### YOUR TASK
Below are entries; copy exactly the lines from the one with "[Search] (369, 22)" through the one with "Acer Aspire ES1", both included, and leave out the rest.

### DATA IN THIS EXERCISE
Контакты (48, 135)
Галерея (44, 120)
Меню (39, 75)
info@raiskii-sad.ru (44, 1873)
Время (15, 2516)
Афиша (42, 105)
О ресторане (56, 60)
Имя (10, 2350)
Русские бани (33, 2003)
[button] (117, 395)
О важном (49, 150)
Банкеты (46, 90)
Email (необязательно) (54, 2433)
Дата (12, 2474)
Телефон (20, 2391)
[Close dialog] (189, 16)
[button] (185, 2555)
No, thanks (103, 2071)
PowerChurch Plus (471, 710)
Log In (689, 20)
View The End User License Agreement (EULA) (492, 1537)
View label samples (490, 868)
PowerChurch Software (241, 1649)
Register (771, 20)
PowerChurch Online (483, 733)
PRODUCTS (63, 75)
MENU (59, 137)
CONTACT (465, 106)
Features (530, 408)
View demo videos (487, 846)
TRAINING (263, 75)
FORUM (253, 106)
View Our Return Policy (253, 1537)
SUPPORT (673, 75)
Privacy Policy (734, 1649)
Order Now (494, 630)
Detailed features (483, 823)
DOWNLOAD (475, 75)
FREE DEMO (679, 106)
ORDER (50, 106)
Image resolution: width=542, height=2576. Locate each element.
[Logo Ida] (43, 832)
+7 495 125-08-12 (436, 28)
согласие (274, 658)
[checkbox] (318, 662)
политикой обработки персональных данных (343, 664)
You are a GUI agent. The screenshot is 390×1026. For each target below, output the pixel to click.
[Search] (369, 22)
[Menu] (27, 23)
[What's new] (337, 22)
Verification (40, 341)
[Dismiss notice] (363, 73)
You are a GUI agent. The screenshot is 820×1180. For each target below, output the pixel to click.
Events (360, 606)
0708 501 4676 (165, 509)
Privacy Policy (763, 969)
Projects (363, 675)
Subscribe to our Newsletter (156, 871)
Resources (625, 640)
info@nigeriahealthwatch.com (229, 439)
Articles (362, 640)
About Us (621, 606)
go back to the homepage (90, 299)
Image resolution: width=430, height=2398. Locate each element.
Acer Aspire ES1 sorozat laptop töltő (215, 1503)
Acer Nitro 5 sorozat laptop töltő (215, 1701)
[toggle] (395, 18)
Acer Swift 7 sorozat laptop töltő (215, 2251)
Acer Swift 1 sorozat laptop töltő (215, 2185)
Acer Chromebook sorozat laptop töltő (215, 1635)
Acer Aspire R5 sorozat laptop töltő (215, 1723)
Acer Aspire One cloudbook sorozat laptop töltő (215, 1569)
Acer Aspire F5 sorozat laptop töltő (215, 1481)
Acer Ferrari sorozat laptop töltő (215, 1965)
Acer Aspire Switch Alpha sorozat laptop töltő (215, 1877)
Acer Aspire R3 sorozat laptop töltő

### TASK OUTPUT
[Search] (369, 22)
[Menu] (27, 23)
[What's new] (337, 22)
Verification (40, 341)
[Dismiss notice] (363, 73)
You are a GUI agent. The screenshot is 820×1180. For each target below, output the pixel to click.
Events (360, 606)
0708 501 4676 (165, 509)
Privacy Policy (763, 969)
Projects (363, 675)
Subscribe to our Newsletter (156, 871)
Resources (625, 640)
info@nigeriahealthwatch.com (229, 439)
Articles (362, 640)
About Us (621, 606)
go back to the homepage (90, 299)
Image resolution: width=430, height=2398. Locate each element.
Acer Aspire ES1 sorozat laptop töltő (215, 1503)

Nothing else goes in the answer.